● TASK TO COMPLETE: Copy each entry as it stands, leaving nothing out.

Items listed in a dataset
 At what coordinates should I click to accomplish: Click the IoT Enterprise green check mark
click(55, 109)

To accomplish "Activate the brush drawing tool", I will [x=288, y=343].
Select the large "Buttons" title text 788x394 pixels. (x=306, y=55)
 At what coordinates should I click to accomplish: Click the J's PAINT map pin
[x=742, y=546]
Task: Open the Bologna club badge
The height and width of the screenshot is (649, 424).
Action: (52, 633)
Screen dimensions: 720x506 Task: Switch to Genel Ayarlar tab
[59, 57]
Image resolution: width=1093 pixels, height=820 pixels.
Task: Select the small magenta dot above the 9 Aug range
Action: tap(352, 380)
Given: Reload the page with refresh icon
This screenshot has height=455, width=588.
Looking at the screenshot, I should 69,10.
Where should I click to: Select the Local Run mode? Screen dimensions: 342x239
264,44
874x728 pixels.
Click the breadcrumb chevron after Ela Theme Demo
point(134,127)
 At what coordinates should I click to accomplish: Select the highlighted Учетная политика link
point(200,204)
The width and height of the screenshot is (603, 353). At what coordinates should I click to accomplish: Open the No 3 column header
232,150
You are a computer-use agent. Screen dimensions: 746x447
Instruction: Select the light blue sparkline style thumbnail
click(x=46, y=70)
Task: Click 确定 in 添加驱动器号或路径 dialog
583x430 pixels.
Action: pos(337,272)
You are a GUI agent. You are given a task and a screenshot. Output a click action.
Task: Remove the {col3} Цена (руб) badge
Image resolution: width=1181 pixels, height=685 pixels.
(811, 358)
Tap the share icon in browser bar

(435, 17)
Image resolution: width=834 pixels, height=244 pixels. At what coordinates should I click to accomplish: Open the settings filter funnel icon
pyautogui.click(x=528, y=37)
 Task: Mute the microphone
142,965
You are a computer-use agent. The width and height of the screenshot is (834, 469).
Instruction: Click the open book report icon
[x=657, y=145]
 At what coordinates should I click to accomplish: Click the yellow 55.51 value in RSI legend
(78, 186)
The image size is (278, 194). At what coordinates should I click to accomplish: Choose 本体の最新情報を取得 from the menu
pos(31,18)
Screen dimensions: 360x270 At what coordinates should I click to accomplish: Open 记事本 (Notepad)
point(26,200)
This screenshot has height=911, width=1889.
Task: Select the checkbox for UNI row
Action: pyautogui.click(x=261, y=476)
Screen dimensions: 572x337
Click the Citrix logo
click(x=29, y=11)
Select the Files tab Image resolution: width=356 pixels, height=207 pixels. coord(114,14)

● YOUR RESPONSE:
 At what coordinates should I click to accomplish: Click the IoT Enterprise green check mark
click(55, 109)

To accomplish "Activate the brush drawing tool", I will [x=288, y=343].
Select the large "Buttons" title text 788x394 pixels. (x=306, y=55)
 At what coordinates should I click to accomplish: Click the J's PAINT map pin
[x=742, y=546]
Task: Open the Bologna club badge
The height and width of the screenshot is (649, 424).
Action: (52, 633)
Screen dimensions: 720x506 Task: Switch to Genel Ayarlar tab
[59, 57]
Image resolution: width=1093 pixels, height=820 pixels.
Task: Select the small magenta dot above the 9 Aug range
Action: tap(352, 380)
Given: Reload the page with refresh icon
This screenshot has height=455, width=588.
Looking at the screenshot, I should 69,10.
Where should I click to: Select the Local Run mode? Screen dimensions: 342x239
264,44
874x728 pixels.
Click the breadcrumb chevron after Ela Theme Demo
point(134,127)
 At what coordinates should I click to accomplish: Select the highlighted Учетная политика link
point(200,204)
The width and height of the screenshot is (603, 353). At what coordinates should I click to accomplish: Open the No 3 column header
232,150
You are a computer-use agent. Screen dimensions: 746x447
Instruction: Select the light blue sparkline style thumbnail
click(x=46, y=70)
Task: Click 确定 in 添加驱动器号或路径 dialog
583x430 pixels.
Action: pos(337,272)
You are a GUI agent. You are given a task and a screenshot. Output a click action.
Task: Remove the {col3} Цена (руб) badge
Image resolution: width=1181 pixels, height=685 pixels.
(811, 358)
Tap the share icon in browser bar

(435, 17)
Image resolution: width=834 pixels, height=244 pixels. At what coordinates should I click to accomplish: Open the settings filter funnel icon
pyautogui.click(x=528, y=37)
 Task: Mute the microphone
142,965
You are a computer-use agent. The width and height of the screenshot is (834, 469).
Instruction: Click the open book report icon
[x=657, y=145]
 At what coordinates should I click to accomplish: Click the yellow 55.51 value in RSI legend
(78, 186)
The image size is (278, 194). At what coordinates should I click to accomplish: Choose 本体の最新情報を取得 from the menu
pos(31,18)
Screen dimensions: 360x270 At what coordinates should I click to accomplish: Open 记事本 (Notepad)
point(26,200)
This screenshot has height=911, width=1889.
Task: Select the checkbox for UNI row
Action: pyautogui.click(x=261, y=476)
Screen dimensions: 572x337
Click the Citrix logo
click(x=29, y=11)
Select the Files tab Image resolution: width=356 pixels, height=207 pixels. coord(114,14)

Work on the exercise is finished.